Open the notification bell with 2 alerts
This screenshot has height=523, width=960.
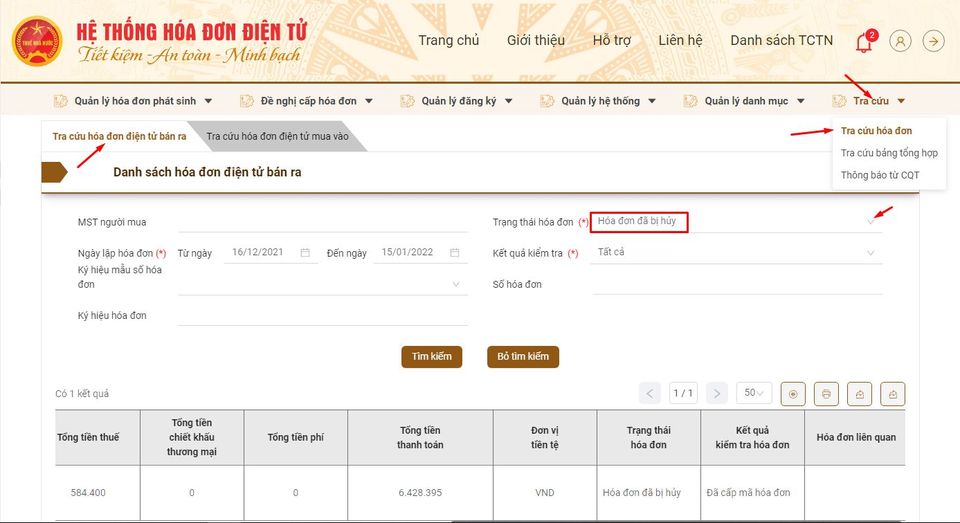point(863,42)
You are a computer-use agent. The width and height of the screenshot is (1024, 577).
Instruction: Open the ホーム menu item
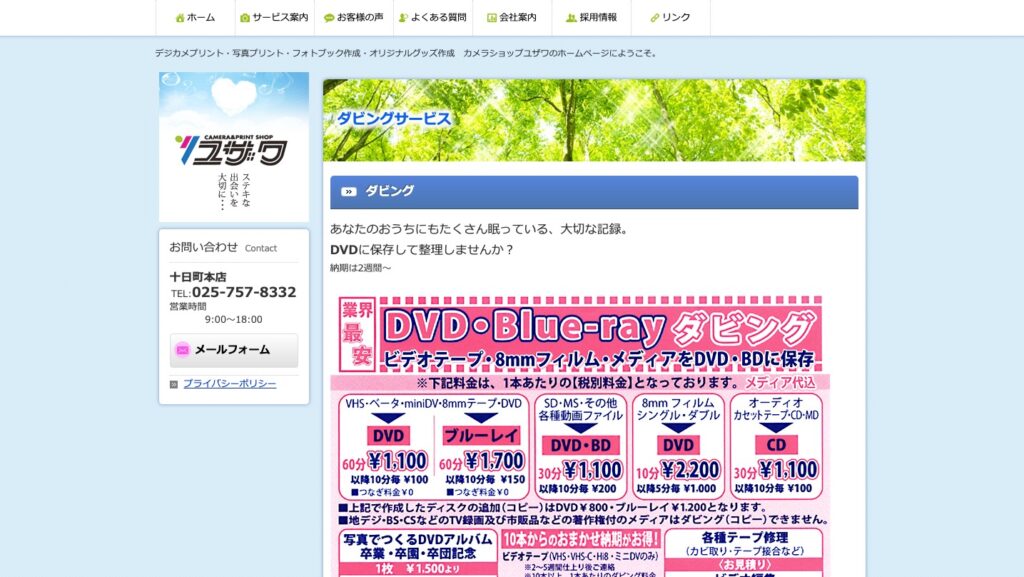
::::
_Given task_
Rewrite the listing with "screenshot" changed to "capture" everywhere it appears, keeping everything else the same. Leave out the pictures.

_Completed task_
Open the notification bell with 2 alerts
This capture has height=523, width=960.
point(863,42)
You are a computer-use agent. The width and height of the capture is (1024, 577).
Instruction: Open the ホーム menu item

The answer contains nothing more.